*** Document excerpt ***

Yes. Since the radius for the tension component is smaller than the radius of the wheel, the tension exerts a clockwise torque, and the wheels rate of rotation would accelerate at a greater rate without friction than with friction (from the tabletop). The horizontal component of force from the tabletop is to the right, in the same direction as the tension, but partially countering the torque related to tension.

As I commented,
a) it is not possible to say which way friction will act without further information; e.g. suppose r is very small compared with R: T would exert little torque, so friction must act to the left to provide the necessary angular acceleration; alternatively, with r=R, T provides too much torque and friction acts to the right; in between there is a ratio of r to R for which there is no frictional force.
b) we do not need to worry about which way friction acts; the equations are the same.

 

[haruspex]

Why shouldn't it just be W = FL?

The work the hand does is that of pulling with a force T some distance. The hand does not know what it is pulling, only the force it exerts and the distance it moves in that direction.
But the expression you have for that distance, $\frac rRL$, implies it is less than L. Does that seem right?

Wrt "$\omega_f=\alpha\Delta x$", if I interpret those variables correctly, says a rate of rotation (dimension T^-1) equals an angular acceleration (dimension T^-2) multiplied by a displacement (dimension L). Not possible.

 

[Leo Liu]

The work the hand does is that of pulling with a force T some distance. The hand does not know what it is pulling, only the force it exerts and the distance it moves in that direction.
But the expression you have for that distance, $\frac rRL$, implies it is less than L. Does that seem right?

Wrt "$\omega_f=\alpha\Delta x$", if I interpret those variables correctly, says a rate of rotation (dimension T^-1) equals an angular acceleration (dimension T^-2) multiplied by a displacement (dimension L). Not possible.

Got it, thanks

*** Material provided ***

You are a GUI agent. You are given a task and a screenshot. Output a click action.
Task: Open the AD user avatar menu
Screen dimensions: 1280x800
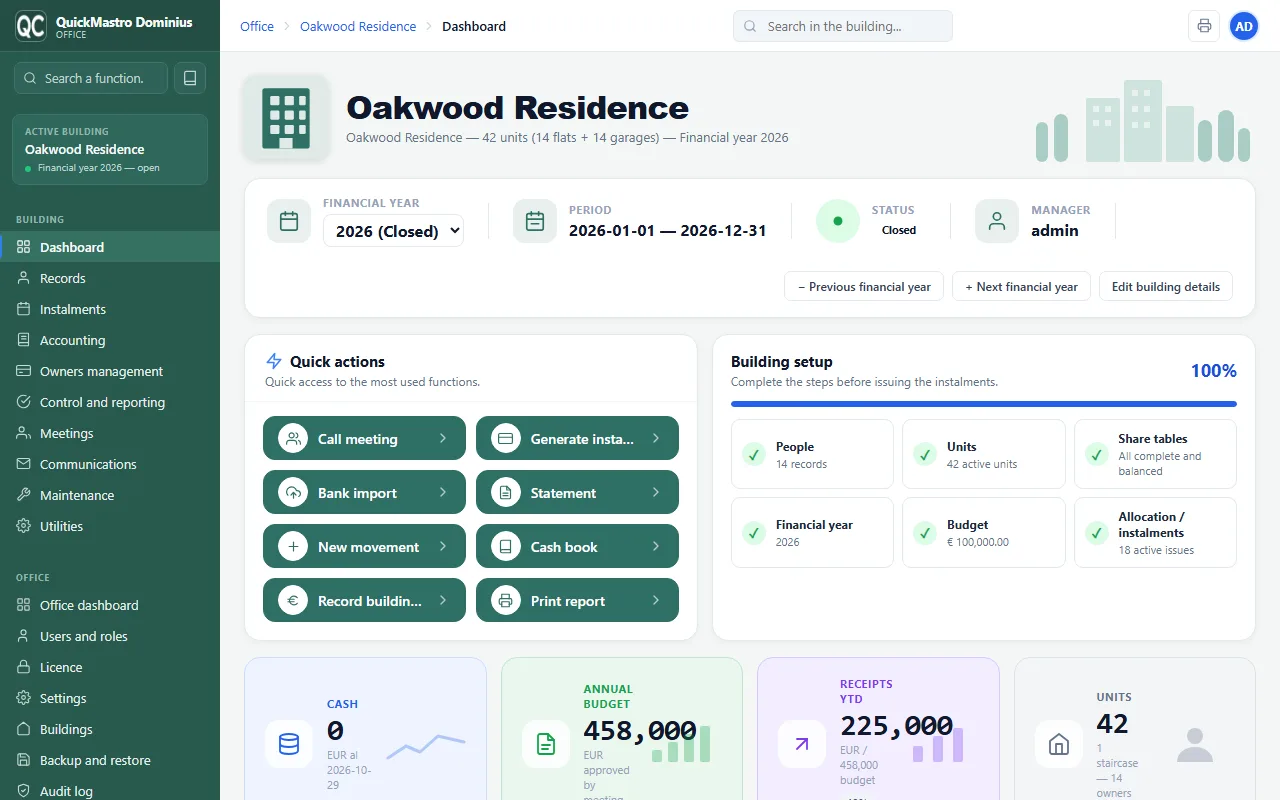pyautogui.click(x=1244, y=26)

***

▸ **Exercise details**
Reproduce the passage of the wheel-and-friction thread from "Yes. Since the" up to and including "related to tension.", word for word.

▸ **Exercise output**
Yes. Since the radius for the tension component is smaller than the radius of the wheel, the tension exerts a clockwise torque, and the wheels rate of rotation would accelerate at a greater rate without friction than with friction (from the tabletop). The horizontal component of force from the tabletop is to the right, in the same direction as the tension, but partially countering the torque related to tension.